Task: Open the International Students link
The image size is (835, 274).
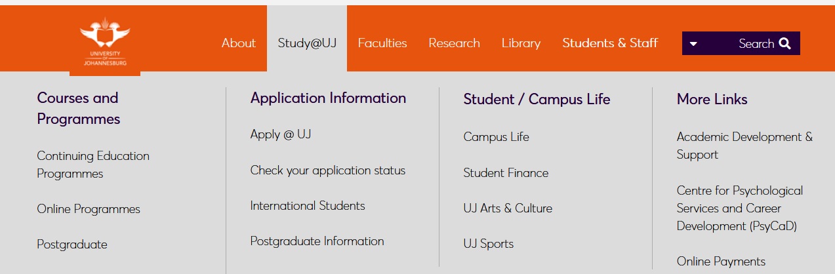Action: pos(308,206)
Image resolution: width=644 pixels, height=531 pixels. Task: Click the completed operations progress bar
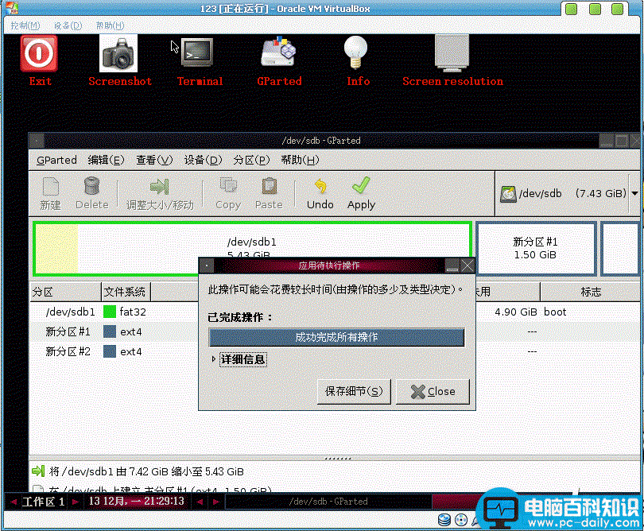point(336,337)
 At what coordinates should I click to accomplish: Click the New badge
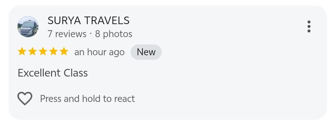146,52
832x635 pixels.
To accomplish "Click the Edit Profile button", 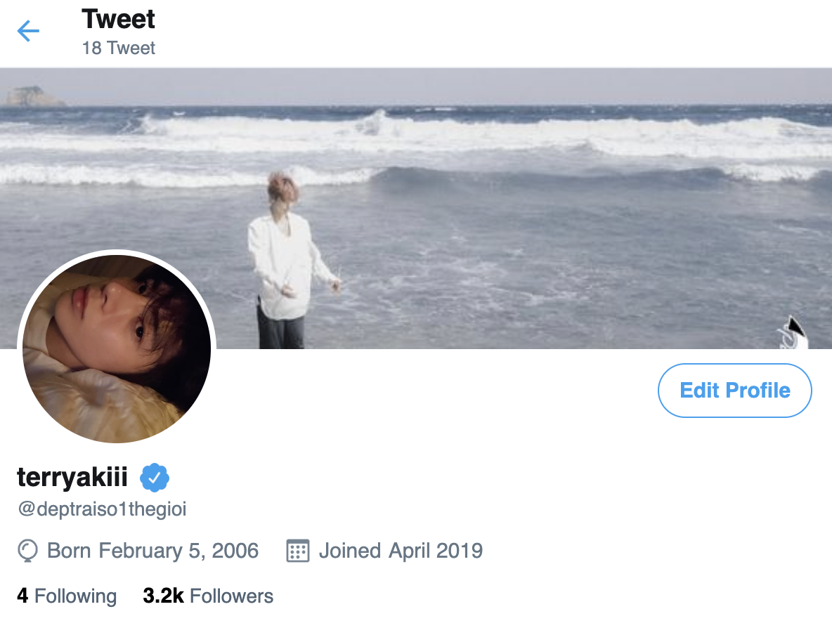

====

### TASK INSTRUCTIONS
Without the pictures, give the entries above back exactly.

### TASK SOLUTION
Task: Open the International Students link
The image size is (835, 274).
Action: pos(308,206)
Image resolution: width=644 pixels, height=531 pixels. Task: Click the completed operations progress bar
point(336,337)
 At what coordinates should I click to accomplish: Click the New badge
146,52
832x635 pixels.
To accomplish "Click the Edit Profile button", 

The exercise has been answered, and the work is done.